General guidance for any India to Czechia applicant; the eligibility and fees below are set by Czechia.
At a glance
Who qualifies
- Third-country (non-EU/EEA) national accepted into studies that qualify under Section 64 of Act No. 326/1999 Coll.: accredited university programme, language/professional preparation for such a programme, or secondary/vocational studies via an exchange programme
- Original confirmation of enrolment or confirmation of studies from the institution
- Proof of secured accommodation in the Czech Republic for the stay
- Proof of sufficient funds (or a commitment from a public authority/host organisation to cover costs) based on the subsistence minimum of CZK 3,130/month
- Comprehensive (travel/medical) health insurance valid in the Czech Republic
- Clean criminal record certificate from the home country; parental consent if under 18
Your step-by-step roadmap
Secure admission and prepare documents
- Get accepted and obtain the original confirmation of enrolment from an accredited institution
- Arrange accommodation proof, comprehensive health insurance, and proof of funds (~CZK 81,400 to 116,000/year)
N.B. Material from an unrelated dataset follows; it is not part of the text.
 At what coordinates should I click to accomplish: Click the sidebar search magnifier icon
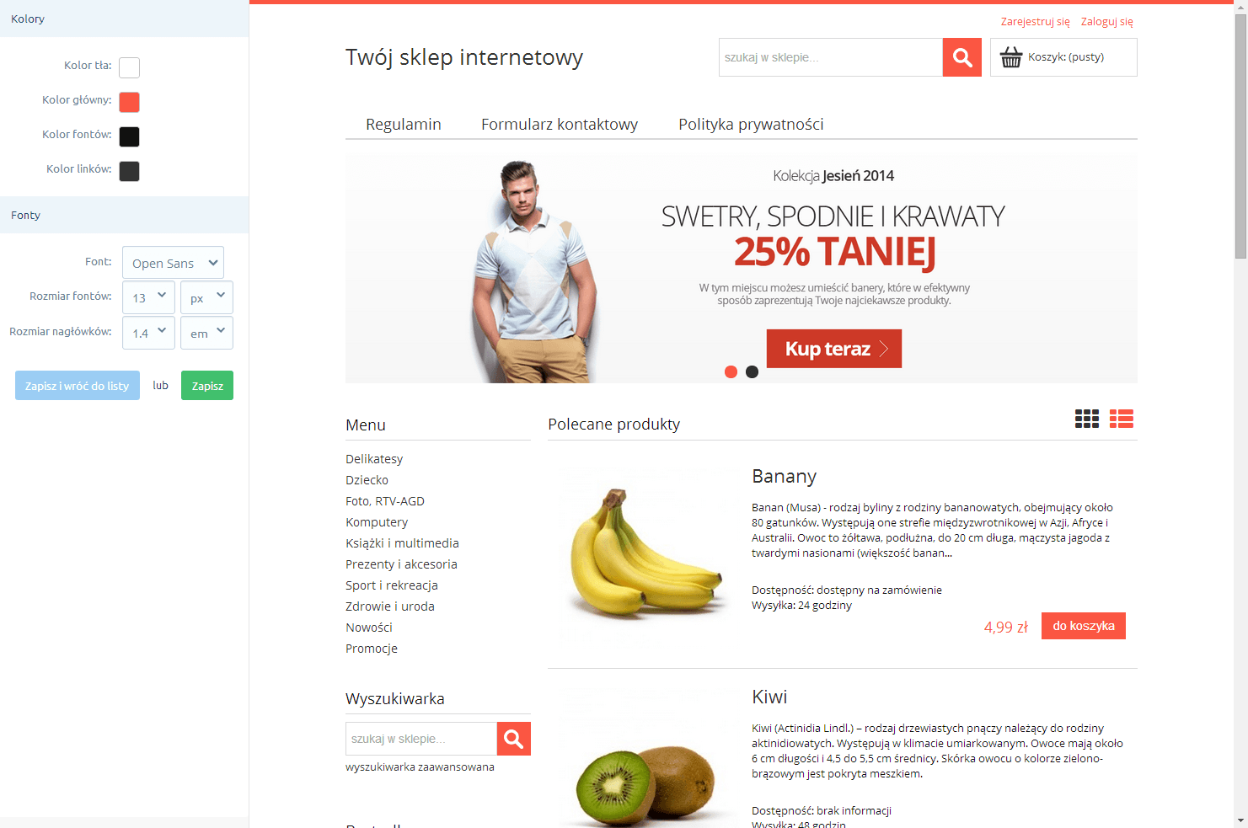click(x=514, y=739)
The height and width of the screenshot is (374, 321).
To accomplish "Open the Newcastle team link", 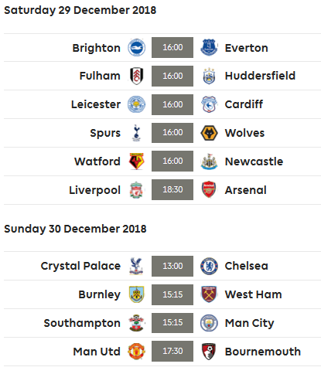I will [254, 162].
- Obtain a home-country criminal record certificate and required translations/apostilles
Apply at the Czech embassy
- Book an appointment and lodge the application in person at the Czech diplomatic mission abroad
- Submit biometrics, the application form, and pay the CZK 2,500 administrative fee
- Await processing (up to 60 days)
Arrive and register
- Enter Czechia, collect the long-term visa, and register with the Foreign Police / Ministry of the Interior within the deadline
- For permits, attend biometric appointment and collect the residence card (ePKP)
Maintain and extend status
- Renew the study visa/permit before expiry as long as you remain enrolled (extension fee CZK 1,000, often waived for students)
- Transition from long-term visa to long-term residence permit for studies for programmes longer than one year
Transition toward settlement
- After graduation, switch to an employment/Employee Card or Blue Card route to accrue full-credit residence time
- Apply for permanent residence after meeting the 5-year continuous-residence rule (study years counted at half)
Government fees
Timeline & path to citizenship
Timeline: Expect roughly 60 days processing for the initial visa, with the permit covering the study programme and renewed annually; permanent residence is realistically reachable around year 10 (because study time counts at half) and citizenship some years after that.
Citizenship: Permanent residence requires 5 years of continuous residence, but study time is credited at only one-half, so a pure student route effectively needs about 10 years before PR; citizenship by naturalisation then requires roughly 10 years of total legal residence including at least 5 years as a permanent resident, plus a Czech language exam (B1) and civics test.
This is general information to help you plan, not legal advice. For case-specific guidance, consult a licensed immigration professional.